Voter «à la suisse», c’est désormais voter sur pas grand-chose. La preuve par les armes à la maison, le taux de conversion, les nouveaux avions de combat ou l’élection du Conseil fédéral.

Une jeune fille abattue par son copain au fusil d’assaut, dans un paisible hameau valaisan connu jusqu’ici surtout pour abriter le carnotzet de l’ancien directeur de la Poste et ancien conseiller national Jean-Noël Rey. Il n’y aura pas pour autant de remise en question du principe de l’arme militaire à la maison puisque le peuple s’est prononcé, dit-on, il y a moins d’une année et à une majorité nette. On ne transige pas avec la force du principe démocratique, n’est-ce pas, fut-il mortifère: c’est là toute la grandeur de la démocratie directe, basta, rompez.

Crise et croissance anémique obligent, couplées à une espérance de vie qui elle ne cesse au contraire de grandir, ça y est, les retraites sont à nouveau dans le viseur sourcilleux de la Berne fédérale. Laquelle, via l’Office des assurances sociales (OFAS), fait planer, par presse dominicale et zurichoise interposée, la menace d’un abaissement — présenté comme nécessaire, inéluctable, et quasi mathématique — du taux de conversion servant à calculer les rentes du 2ème pilier. Et là, tout à coup, le fait que le peuple ait refusé en mars 2010, et à plus de 72% des voix quand même, un tel abaissement, semble soudain ne plus compter que pour beurre.
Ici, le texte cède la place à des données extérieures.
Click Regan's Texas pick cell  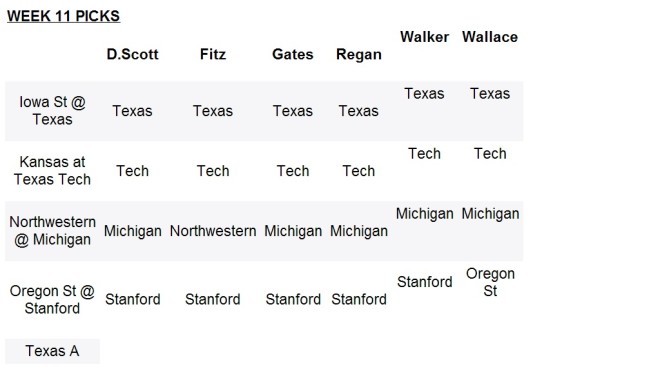pos(359,111)
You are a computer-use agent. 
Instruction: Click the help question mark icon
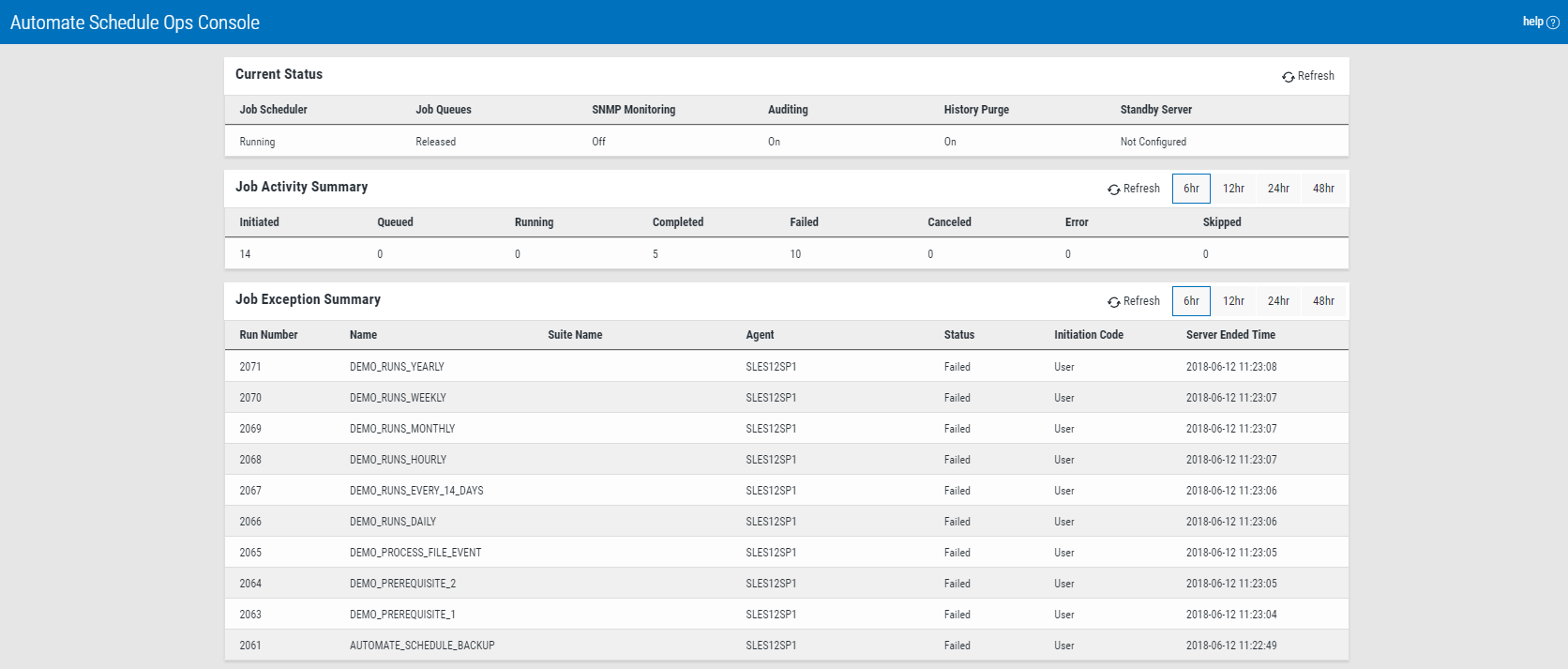click(x=1553, y=23)
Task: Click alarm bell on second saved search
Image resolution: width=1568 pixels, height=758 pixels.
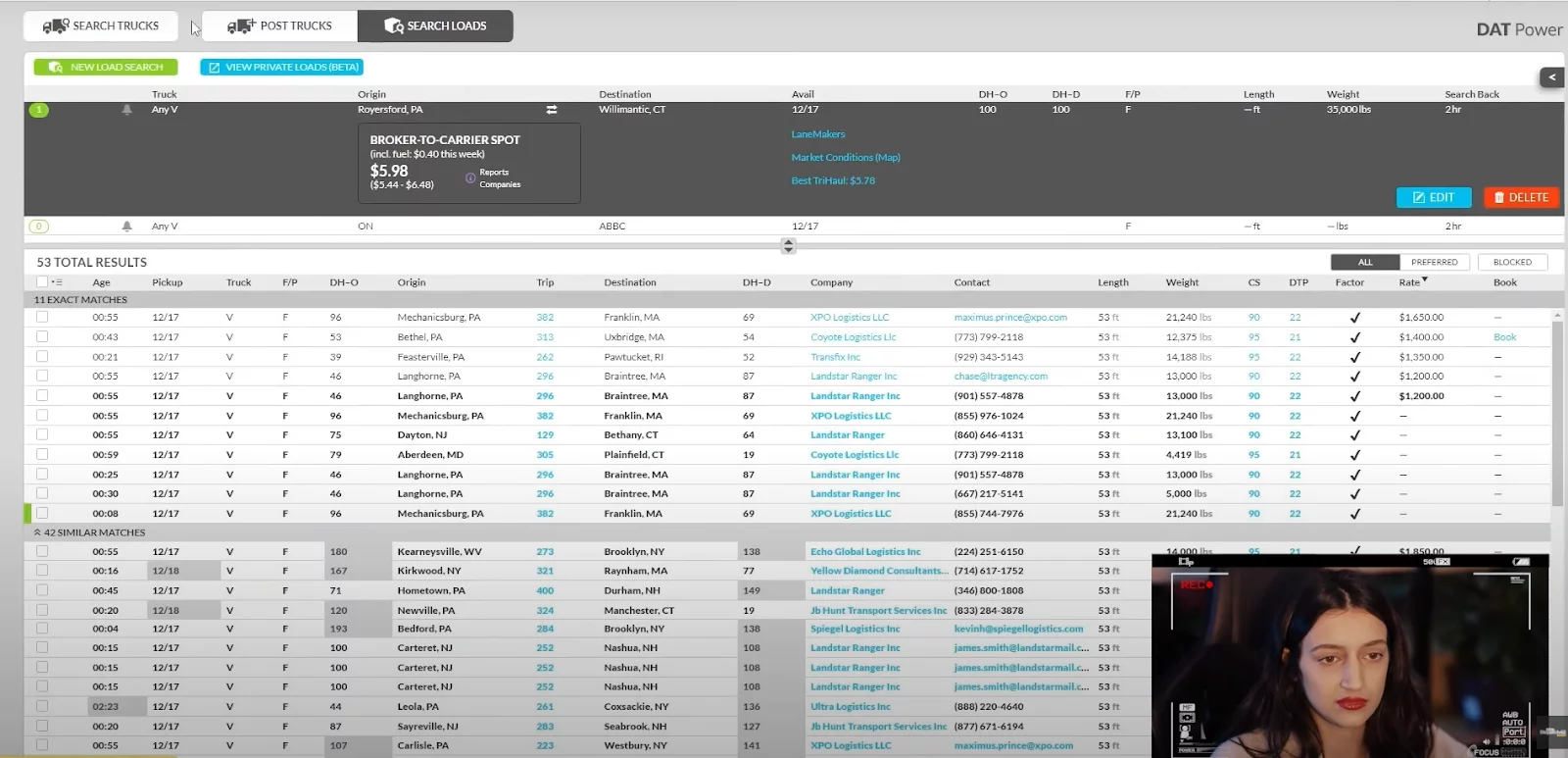Action: click(126, 227)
Dans le même temps, on le sait, le département militaire fédéral piaffe de jouer avec ses nouveaux avions, 22 appareils flambant neufs, présentés comme tout à fait indispensables à la sécurité du pays. Sans qu’un début de commencement de preuve soit d’ailleurs réellement apporté, hormis ce caprice nerveux répété en boucle par les huiles et les casques à nouilles: il nous les faut, on les veut, vorwärts marsch!

De quoi énerver l’insubmersible doyen des chambres, le Tournesol de la coupole, Jacques Neirynck, qui ne se contient plus dans L’Hebdo: «Par une entourloupette procédurale, cet achat somptuaire sera prudemment effectué via le budget du DFAE sur lequel le peuple n’a rien à dire: l’interroger sur la construction de minarets d’accord, sur une dépense de plusieurs milliards pas d’accord.»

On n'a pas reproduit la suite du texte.